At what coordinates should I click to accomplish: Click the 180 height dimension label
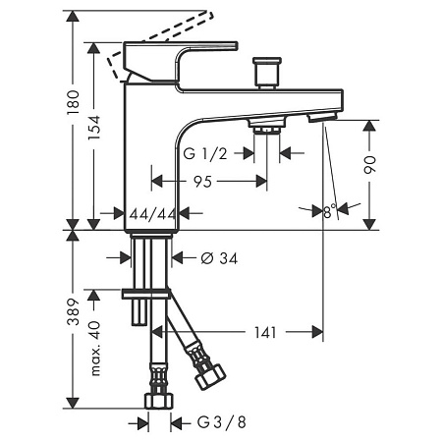73,102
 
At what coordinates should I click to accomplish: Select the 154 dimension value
94,128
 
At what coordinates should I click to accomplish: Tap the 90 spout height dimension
369,165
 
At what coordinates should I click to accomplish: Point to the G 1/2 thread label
205,153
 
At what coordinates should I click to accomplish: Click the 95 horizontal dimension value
202,182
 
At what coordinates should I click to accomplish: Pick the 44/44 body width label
152,214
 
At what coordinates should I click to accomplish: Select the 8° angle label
330,211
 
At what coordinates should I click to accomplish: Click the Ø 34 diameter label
219,258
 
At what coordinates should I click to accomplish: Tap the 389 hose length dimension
73,311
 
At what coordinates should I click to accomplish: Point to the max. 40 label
94,349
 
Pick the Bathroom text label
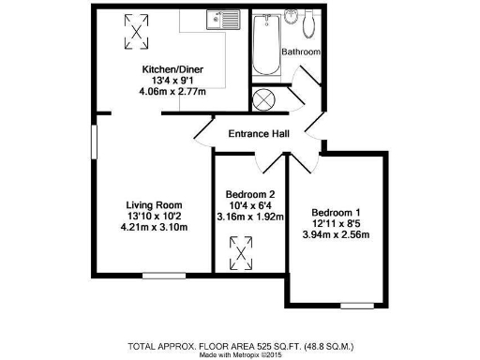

· · · ·

> The problem
Please repeat the items starting with the line that contains "max. 40 label" and going on through the end of the items, shifting every coordinate in the answers by -143. Leave the pictures out.

> Reply
At what coordinates should I click to accomplish: Point to the max. 40 label
-49,206
 
Pick the Bathroom text label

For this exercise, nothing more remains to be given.